We started with 387 seconds on the CPU (single core). This speeds up to 97 seconds when using OpenMP on the CPU (using all 4 cores, so ~4x faster), and to 27 seconds when using OpenCL on the CPU (another ~4x speedup due to AVX). This potential of OpenCL on CPUs is often forgotten/neglected. Yes, you can do AVX/SSE with OpenMP, but it isn't your daily pragma.

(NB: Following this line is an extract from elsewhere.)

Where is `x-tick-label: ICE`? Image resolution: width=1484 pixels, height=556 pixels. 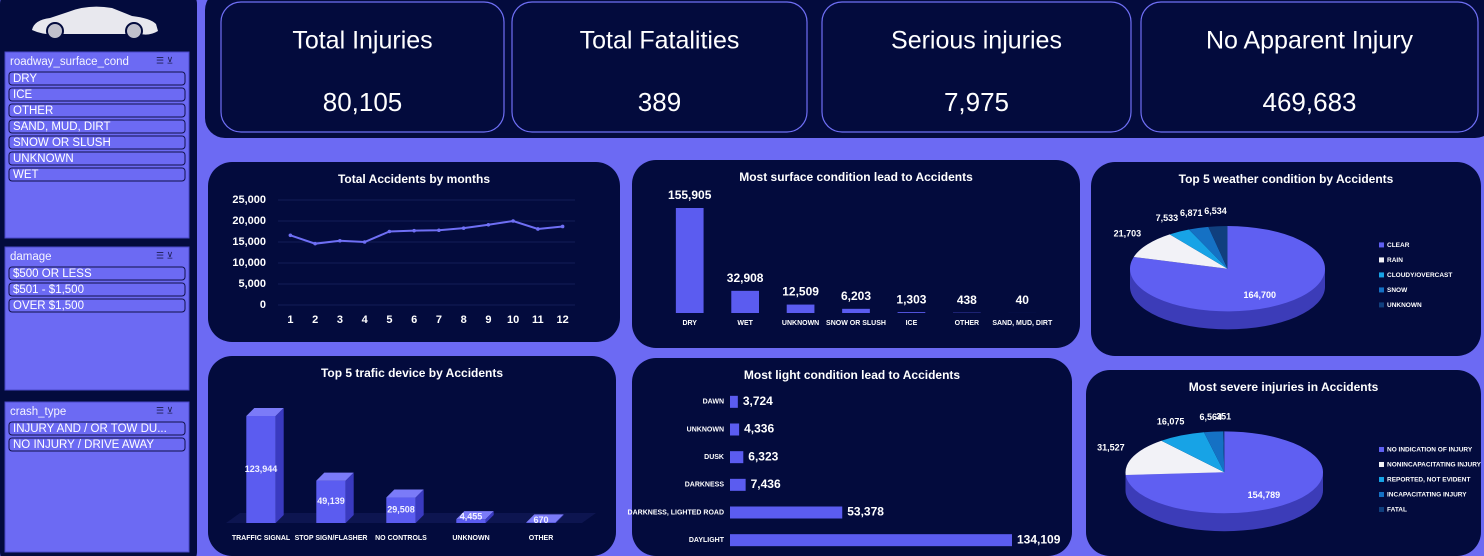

You see that when the kernel gets more to do, the relative overhead of the initialization gets smaller. Comparing OpenCL on the GPU to OpenMP on the CPU for N = 10k the speedup is 23x, where for N = 100 the speedup is 19x. For N=1 the speedup is only 7x. Over 5000, the speedup stays around the same.

A little GPU optimization

To show how tricky GPU-optimization can be, here is one example. You might have seen that the check “if (ii < size)” is done each loop. This line is needed to be sure that no data outside vec2's size is being altered - a.k.a. buffer overflow. But what if we would put it outside the loop, like this:

__kernel void sum(const int size, __global float * vec1, __global float * vec2){
int ii = get_global_id(0);
  if (ii < size) {
    for (int x=0; x < N; x++) {
      vec2[ii] += vec1[ii];

For N=10k the time on the CPU is about the same, but on the GPU the time goes from 4.1 seconds to 0.269! That is an extra speedup of another 15x, resulting in a total speedup of 363x over OpenMP on the CPU!

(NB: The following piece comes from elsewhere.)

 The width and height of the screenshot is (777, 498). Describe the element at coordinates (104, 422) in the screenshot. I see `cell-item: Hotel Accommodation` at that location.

You'll see that the GPU is much more sensitive to optimizations than the CPU! This is the trick of GPU-programming: understanding the hardware enough, to understand how software needs to be written. Adding a directive/pragma could have resulted in generating the first kernel, leaving out 15x of the potential speedup. It could also have generated the second kernel, but you won't be able to tell if you don't know how to read intermediate code.

Want to learn more? Buy a book or attend one of our trainings in Europe. On request we also provide trainings worldwide.

  • Arseny Kapoulkine

    With all due respect, these results don’t make any sense to me. Maybe the code/numbers are just wrong and the logic is sane.

    First, is M 5*10^6 or 5*10^7? You say it’s 5 million but the number you quoted is 50 million.

    Second, your GPU code does not do the same thing your CPU code does. Your CPU code does M passes through the array, on every pass it performs a summation of two arrays; your GPU code essentially does N passes through the array, and on every pass performs summation of the two. As a consequence, your GPU kernel code is trivially optimizable into vec2[ii] += vec1[ii] * N (your CPU code is optimizable into vec2[i] += vec1[i] * M after loop rearrangement).

    Your CPU code as stated is not a reduction and is trivially vectorizable; some C++ compilers (sorry, F90 compilers. Seriously?..) should be able to do it automatically by now.

    Finally (disclaimer: I am not an expert on GPGPU), how does removing a 100% coherent branch on a scalar GPU make the code 15x faster? Also note that any CPU compiler that’s good enough will do loop-invariant code motion and extract your branch out of the loop body. Honestly I would have expected a GPU compiler to do the same, but if there is a performance difference it’s clearly not doing that.

    • streamcomputing

      There were requests to have a simple example. For years I said: just try and see for yourself, but not many people actually did. Now I hope people will do this same experiment with other code and see if they can make OMP and OCL versions out of plain C or Fortran code.

      I used the words ” The OpenCL kernel for the CPU and GPU are exactly the same” and not ” The OpenCL code for the CPU and GPU do exactly the same thing”. As you described only a part of the answer, this blog-post would be endlessly long, if I would discuss all of it. So here is my line of simplification, but I write on this blog almost weekly.

      The code is not coherent for the GPU – it is coherent for you. I just wanted to show a simple example and make a few points. One is that the word “should” often means “I am so frustrated if it doesn’t work like I expected” – so just don’t use pragmas/directives without checking the generated code.